Input for this task »
_____
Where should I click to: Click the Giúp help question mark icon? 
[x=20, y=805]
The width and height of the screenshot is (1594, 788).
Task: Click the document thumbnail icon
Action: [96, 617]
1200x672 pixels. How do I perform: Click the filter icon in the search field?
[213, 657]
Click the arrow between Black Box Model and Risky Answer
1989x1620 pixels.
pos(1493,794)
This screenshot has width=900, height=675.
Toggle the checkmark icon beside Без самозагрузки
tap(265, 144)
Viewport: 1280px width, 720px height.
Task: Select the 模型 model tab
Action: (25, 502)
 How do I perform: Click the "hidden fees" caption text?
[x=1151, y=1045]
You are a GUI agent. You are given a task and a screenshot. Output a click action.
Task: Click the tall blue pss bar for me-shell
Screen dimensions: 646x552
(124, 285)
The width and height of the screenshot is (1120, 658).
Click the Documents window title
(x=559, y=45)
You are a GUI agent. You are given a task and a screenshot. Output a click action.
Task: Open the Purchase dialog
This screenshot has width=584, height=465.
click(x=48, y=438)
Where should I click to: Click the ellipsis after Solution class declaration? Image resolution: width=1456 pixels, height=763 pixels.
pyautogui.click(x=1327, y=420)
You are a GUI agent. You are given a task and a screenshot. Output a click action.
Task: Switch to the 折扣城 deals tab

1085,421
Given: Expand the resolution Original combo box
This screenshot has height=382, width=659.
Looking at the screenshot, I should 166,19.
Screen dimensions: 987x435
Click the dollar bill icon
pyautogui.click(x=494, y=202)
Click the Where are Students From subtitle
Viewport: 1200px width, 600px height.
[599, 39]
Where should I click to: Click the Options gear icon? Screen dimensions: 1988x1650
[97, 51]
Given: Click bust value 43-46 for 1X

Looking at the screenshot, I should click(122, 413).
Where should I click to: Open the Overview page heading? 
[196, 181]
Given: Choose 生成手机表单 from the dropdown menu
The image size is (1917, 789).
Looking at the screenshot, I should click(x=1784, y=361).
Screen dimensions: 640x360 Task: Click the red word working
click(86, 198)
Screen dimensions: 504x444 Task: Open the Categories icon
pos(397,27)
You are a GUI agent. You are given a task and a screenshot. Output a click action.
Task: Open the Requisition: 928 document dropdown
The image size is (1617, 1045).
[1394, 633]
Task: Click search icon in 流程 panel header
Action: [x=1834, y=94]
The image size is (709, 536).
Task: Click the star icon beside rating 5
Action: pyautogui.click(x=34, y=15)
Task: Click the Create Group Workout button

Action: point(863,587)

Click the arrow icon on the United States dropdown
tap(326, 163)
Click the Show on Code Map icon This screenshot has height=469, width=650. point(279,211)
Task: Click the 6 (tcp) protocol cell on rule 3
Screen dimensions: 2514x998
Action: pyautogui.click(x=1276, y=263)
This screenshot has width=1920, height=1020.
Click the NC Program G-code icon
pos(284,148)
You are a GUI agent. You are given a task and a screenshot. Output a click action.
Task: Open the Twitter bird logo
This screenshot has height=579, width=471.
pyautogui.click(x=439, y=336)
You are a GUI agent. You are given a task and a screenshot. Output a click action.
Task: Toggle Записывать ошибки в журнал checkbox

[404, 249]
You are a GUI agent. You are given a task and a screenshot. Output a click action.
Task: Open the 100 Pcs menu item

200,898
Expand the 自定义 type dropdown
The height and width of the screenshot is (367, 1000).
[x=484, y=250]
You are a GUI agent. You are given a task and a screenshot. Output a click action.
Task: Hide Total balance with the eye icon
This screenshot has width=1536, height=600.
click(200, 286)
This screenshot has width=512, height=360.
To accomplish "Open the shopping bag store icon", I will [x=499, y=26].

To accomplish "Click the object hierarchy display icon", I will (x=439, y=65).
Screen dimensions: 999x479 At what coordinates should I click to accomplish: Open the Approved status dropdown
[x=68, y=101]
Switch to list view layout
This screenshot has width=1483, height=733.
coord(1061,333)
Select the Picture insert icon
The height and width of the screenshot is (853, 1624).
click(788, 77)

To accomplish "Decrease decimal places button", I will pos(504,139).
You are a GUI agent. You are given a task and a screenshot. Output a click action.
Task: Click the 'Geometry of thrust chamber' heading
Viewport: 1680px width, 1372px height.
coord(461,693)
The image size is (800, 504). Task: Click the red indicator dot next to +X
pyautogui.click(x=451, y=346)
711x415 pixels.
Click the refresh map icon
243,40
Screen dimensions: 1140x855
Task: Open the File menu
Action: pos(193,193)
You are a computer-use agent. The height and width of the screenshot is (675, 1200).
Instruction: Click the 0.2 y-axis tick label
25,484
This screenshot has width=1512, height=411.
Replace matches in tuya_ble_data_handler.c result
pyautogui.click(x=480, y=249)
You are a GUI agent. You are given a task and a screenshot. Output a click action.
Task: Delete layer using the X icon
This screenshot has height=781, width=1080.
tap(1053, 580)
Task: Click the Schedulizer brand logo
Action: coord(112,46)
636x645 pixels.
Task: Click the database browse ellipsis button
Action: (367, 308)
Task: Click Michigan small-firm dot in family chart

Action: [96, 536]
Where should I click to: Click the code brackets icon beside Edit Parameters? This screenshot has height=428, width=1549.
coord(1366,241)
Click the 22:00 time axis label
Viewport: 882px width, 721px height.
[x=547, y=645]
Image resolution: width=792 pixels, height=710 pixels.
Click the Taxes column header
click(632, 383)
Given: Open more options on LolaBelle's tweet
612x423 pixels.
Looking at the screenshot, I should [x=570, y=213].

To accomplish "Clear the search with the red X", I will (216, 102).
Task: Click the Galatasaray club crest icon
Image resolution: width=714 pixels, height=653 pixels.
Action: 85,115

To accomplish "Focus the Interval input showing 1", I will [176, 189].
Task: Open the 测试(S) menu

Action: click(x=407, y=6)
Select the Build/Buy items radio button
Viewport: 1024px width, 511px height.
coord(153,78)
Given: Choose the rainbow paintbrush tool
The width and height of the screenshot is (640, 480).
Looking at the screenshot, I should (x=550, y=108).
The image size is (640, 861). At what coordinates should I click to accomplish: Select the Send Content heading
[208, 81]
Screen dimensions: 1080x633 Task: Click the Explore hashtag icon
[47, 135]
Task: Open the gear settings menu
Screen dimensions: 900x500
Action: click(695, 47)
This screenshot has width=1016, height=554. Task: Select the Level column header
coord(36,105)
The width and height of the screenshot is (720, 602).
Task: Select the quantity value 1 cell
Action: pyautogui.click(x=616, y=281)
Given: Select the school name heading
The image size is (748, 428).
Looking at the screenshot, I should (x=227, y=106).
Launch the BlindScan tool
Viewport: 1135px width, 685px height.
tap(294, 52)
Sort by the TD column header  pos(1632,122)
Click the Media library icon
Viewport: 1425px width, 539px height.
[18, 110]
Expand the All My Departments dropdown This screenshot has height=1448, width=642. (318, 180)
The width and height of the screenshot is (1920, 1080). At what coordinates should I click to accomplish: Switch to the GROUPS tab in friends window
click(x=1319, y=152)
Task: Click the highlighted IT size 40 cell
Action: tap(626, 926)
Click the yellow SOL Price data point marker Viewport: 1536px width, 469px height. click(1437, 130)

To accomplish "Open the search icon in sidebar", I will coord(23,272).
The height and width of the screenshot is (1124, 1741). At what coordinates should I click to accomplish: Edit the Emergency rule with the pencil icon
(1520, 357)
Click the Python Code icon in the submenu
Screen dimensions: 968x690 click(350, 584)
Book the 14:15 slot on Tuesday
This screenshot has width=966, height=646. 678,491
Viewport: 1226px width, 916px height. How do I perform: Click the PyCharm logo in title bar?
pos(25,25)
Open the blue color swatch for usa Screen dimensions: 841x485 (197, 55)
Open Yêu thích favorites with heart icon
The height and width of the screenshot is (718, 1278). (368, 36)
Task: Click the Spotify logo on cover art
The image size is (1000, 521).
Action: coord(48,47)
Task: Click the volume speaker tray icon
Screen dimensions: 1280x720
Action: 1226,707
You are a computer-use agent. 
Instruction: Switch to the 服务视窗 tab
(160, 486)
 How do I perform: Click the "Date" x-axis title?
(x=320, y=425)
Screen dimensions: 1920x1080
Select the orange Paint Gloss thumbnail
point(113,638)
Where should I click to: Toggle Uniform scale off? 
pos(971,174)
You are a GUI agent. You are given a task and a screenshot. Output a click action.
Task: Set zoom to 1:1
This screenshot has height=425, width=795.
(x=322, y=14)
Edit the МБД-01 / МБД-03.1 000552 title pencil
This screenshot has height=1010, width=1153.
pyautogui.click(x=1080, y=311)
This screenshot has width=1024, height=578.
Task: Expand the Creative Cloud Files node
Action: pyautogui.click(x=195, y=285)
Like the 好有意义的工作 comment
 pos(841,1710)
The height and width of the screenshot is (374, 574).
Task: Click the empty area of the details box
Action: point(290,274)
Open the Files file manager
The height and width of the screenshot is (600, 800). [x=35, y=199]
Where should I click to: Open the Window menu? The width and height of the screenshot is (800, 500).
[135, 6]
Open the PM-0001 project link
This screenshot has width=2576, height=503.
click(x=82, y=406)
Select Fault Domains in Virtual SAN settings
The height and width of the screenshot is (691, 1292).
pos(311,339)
_____
Problem description »
Output exactly one stretch of the listing: from the line containing "Click the Documents window title" through the line containing "Screen dimensions: 987x435", both end lines included.

Answer for this exercise »
Click the Documents window title
(x=559, y=45)
You are a GUI agent. You are given a task and a screenshot. Output a click action.
Task: Open the Purchase dialog
This screenshot has width=584, height=465.
click(x=48, y=438)
Where should I click to: Click the ellipsis after Solution class declaration? Image resolution: width=1456 pixels, height=763 pixels.
pyautogui.click(x=1327, y=420)
You are a GUI agent. You are given a task and a screenshot. Output a click action.
Task: Switch to the 折扣城 deals tab

1085,421
Given: Expand the resolution Original combo box
This screenshot has height=382, width=659.
Looking at the screenshot, I should 166,19.
Screen dimensions: 987x435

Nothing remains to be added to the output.